(Collected data)
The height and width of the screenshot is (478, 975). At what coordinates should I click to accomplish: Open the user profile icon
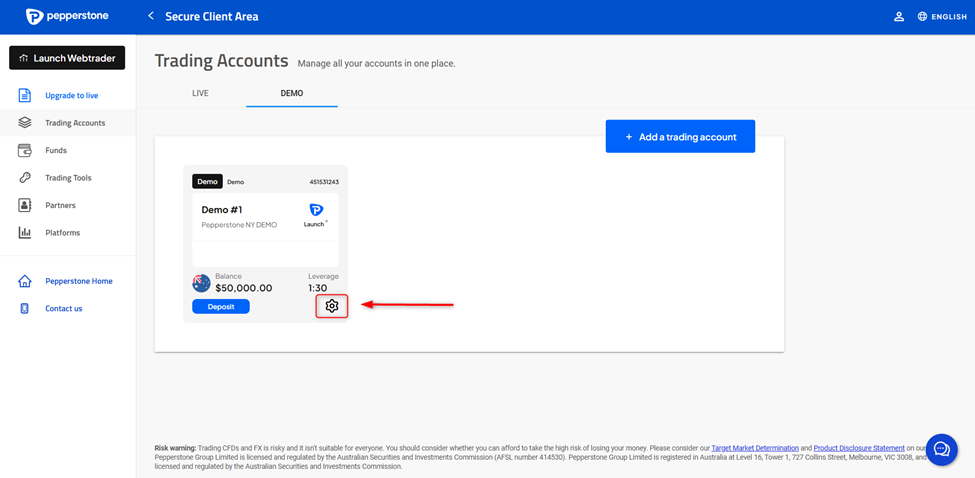click(x=899, y=16)
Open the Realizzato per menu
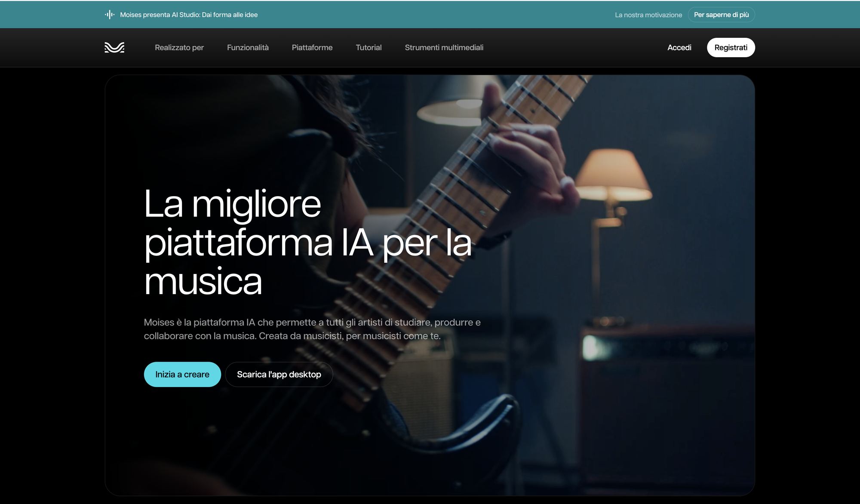Screen dimensions: 860x504 pos(179,48)
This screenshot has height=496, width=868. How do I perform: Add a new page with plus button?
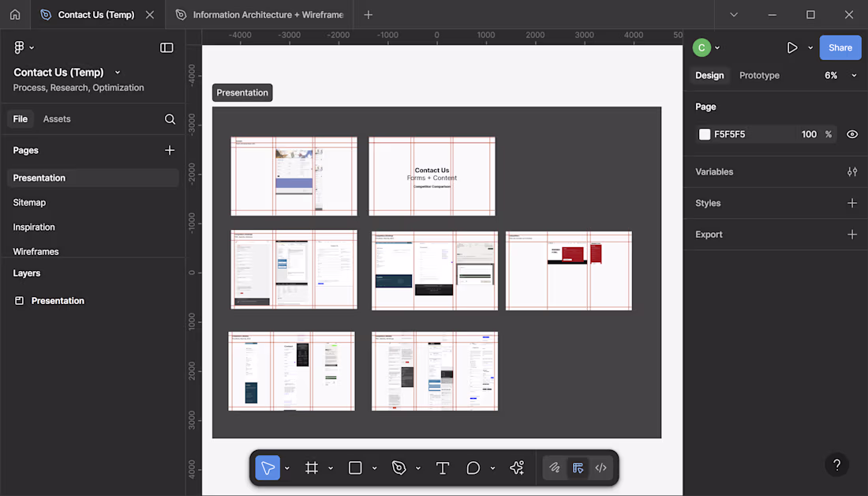[170, 150]
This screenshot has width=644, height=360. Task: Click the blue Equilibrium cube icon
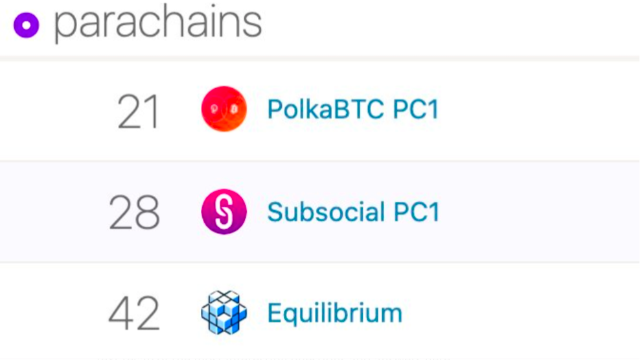pos(224,313)
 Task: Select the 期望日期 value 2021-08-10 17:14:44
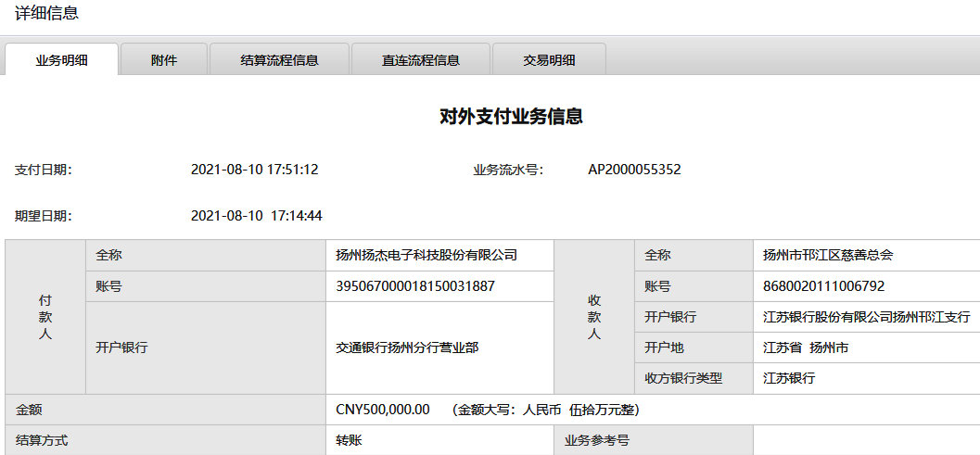click(x=256, y=216)
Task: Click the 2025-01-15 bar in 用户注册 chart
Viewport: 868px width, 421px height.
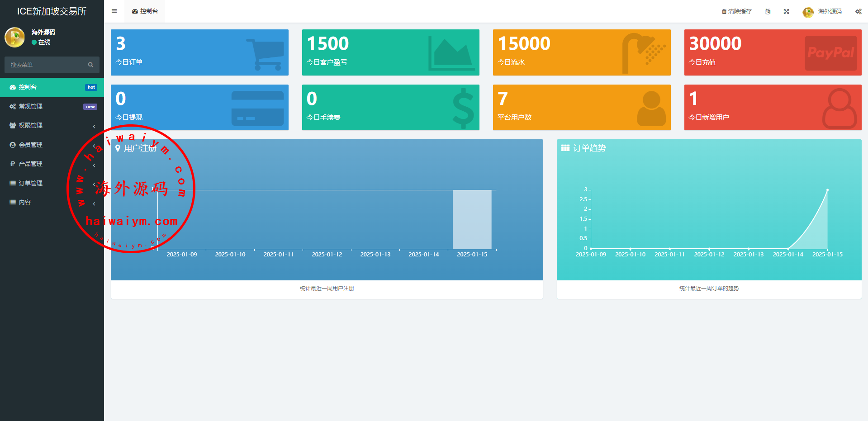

TO DO => Omit every picture, and otherwise quote the entries exactly.

EXERCISE OUTPUT =>
The height and width of the screenshot is (478, 975). At what coordinates should I click to accomplish: Open the user profile icon
click(x=899, y=16)
Open the Realizzato per menu
Screen dimensions: 860x504 pos(179,48)
This screenshot has height=496, width=868. How do I perform: Add a new page with plus button?
[170, 150]
This screenshot has width=644, height=360. Task: Click the blue Equilibrium cube icon
pos(224,313)
 Task: Select the 期望日期 value 2021-08-10 17:14:44
click(x=256, y=216)
Task: Click the 2025-01-15 bar in 用户注册 chart
Viewport: 868px width, 421px height.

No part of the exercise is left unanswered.